> **SET TASK 1**
Reproduce the spatial filters article, starting at the words "Summary Aggregate and" and ending after "very interesting uses.", with "QGIS" changed to "Quantum GIS".
> **SET TASK 2**
Extend the spatial filters article onward from the point where its text stops.

> **TEXT BLOCK**
• • • • • • •

Summary Aggregate and Spatial Filters in QGIS

QGIS expression engine has a powerful a summary aggregate function that can do spatial joins on the fly. This enables some very interesting uses.

One such use is to enable faster and more accurate data editing. For example, when you are digitizing a new feature and want to auto-populate a field based on its relationship with another layer, or want to restrict user input based on a spatial query.

To demonstrate this feature, I downloaded the land parcels and related data layers from City of San Francisco Public Data Portal.

Problem 1: Auto-populate a field in the Parcels layer from the Zoning layer

The city is divided into multiple non-overlapping zoning districts. Rather than entering the zone data manually, we can setup the attribute form to populate it automatically. Open the Layer Properties dialog for the parcels layer and switch to the Attribute Forms tab. Select the field that you want to auto-populate and un-check the Editable button. We will now enter an expression using the aggregate function as the Default value.

Enter the following expression. You can use any of the geometry functions (intersects, within etc.) to setup the filter.

aggregate(
 layer:= 'zoning',
 aggregate:='concatenate',
 expression:=zoning_sim,
 concatenator:=', ',
 filter:=contains($geometry, geometry(@parent))
 )

This expression means that we want to query the zoning layer and fetch the value of the zoning_sim field. The aggregate will be calculated using only features which pass the filter criteria defined in the filter parameter. Here we are defining a spatial filter to get only the feature that contains the polygon we just digitized. Here geometry(@parent) refers to the digitized feature and $geometry refers to the geometry of features from the zoning layer.

Now you can start digitizing. As you add polygons, the value of the zoning_sim will be fetched from the intersecting zoning layer. This is done on-the-fly and can save a lot of effort in manually entering the correct value.

(Click the image to see hi-res version)

Problem 2: Restrict the choice of street name to streets close to the digitized parcel

We have another field called street in the parcel layer that contains the frontage street name. It will be useful to get the canonical street names from a street layer rather than typing it manually. Even better would be to allow the user to pick from the streets that are close to the lot.

Open the Layer Properties dialog for the parcels layer and switch to the Attribute Forms tab. Select the street name field and choose the Value Relation widget. We can setup this field to lookup the names from the street attribute in the streets layer. The trick is to enter a spatial filter expression to select the roads that are close to the digitized geometry. You can use an expression such as below.

• • • • • • •

> **MATERIAL**
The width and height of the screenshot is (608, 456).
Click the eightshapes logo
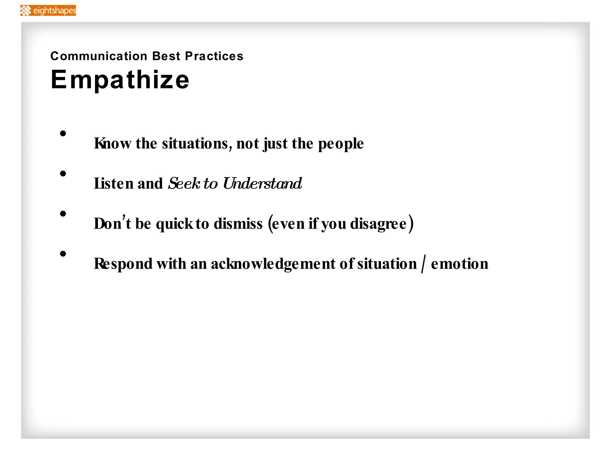[x=48, y=11]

• • • • • • •

> **WRITTEN REPLY 1**
Summary Aggregate and Spatial Filters in Quantum GIS

Quantum GIS expression engine has a powerful a summary aggregate function that can do spatial joins on the fly. This enables some very interesting uses.

> **WRITTEN REPLY 2**
intersects($geometry, buffer(@current_geometry, 0.0005)) 

Now as you digitize the parcels, nearby street names will be populated in the drop-down box and presented to the user. There are duplicates because of multiple line segments of the same street are present within the search distance.


(Click the image to see hi-res version)

Value Relation widget is pretty cool. You can check out this post by Randal Hale to see how to do drill-down forms using them.

You can learn more about aggregate functions in the QGIS Documentation. Special thanks to Oto Kaláb whose answer on gis.se inspired this post.

Update: Lene Fischer asked me on twitter how can one write an expression to pick up an attribute from the feature with the largest area among all intersecting features. QGIS 3.8 added support for an additional filter operation called order_by in aggregate functions. Using this allows us to pick an attribute from the feature with the largest area among all intersecting feature.

array_last(aggregate(
 layer:= 'zoning',
 aggregate:='array_agg',
 expression:=zoning_sim,
 filter:=intersects($geometry, geometry(@parent)),
 order_by:=area(intersection($geometry, geometry(@parent)))
 ))

Check out my other posts on aggregate() expressions to see other applications of this very powerful function.

I also did a talk explaining aggregate functions in depth. Check out the video below for more examples.

35 Comments

Leave a Comment

  1. Hi Ujaval, thanks a lot for sharing this. I will use it in my next “qgis for experienced users” workshop!

  2. Could you write a little about how your espressão (code) works that picks up an attribute of the resource with the largest area among all the intersecting resources? I can not deploy …
    Your work is incredible, congratulations.

    • See the update2 which has a simpler expression and is easier to understand. The sort_by key helps sort the filtered features according to the area of intersection and array_last picks the value with the highest intersection area.

  3. Fabulous. Thanks for sharing. I don’t know if it would be possible with this function to capture the area superimposed on a polygon in another layer?

  4. Hi ujaval,
    Good we solve the second problem using the aggregate function?

    Greatings Thomas

  5. I have an address dataset that I want to autopopulate the address number(stnum) then the street name9label) then the emergency service number (ESN) for the full address when I set up the value relation widget all my sample valures check out so I know the syntax is correct i.e 123 wilson rd 002 but when I add a new address point the esn populates the intersecting layer correctly then I add the address number and select the closest road similar to your street example, but the full address doesn’t populate 123 wilson rd 002 the address field is blank why is that what could I be doing wrong?

    • How are you determining the address? Usually address numbers are interpolated and there are geocoding methods to get those. Street should work though. Can you share your expression and maybe a screenshot showing your setup?

      • I have to manually input the address but if I could find a reverse geocode that worked in the field without an internet connection that would be great. the esn auto populates from an intersecting layer, and I can do the same with the zipcode and city fields. But I don’t know where I am going wrong. How do I attach a screenshot to this post?

  6. Hello Sir,
    Thank you for sharing very useful reference.
    I have a cadastral parcel of polygon features. How can i write the expression to select all the isolated polygons from the same feature with following conditions:
    1. Must be greater than 10 m away from the nearest polygon certain area limit.
    2. selected polygon must have area smaller than 100 sq m.

    (Choki)
    From Bhutan.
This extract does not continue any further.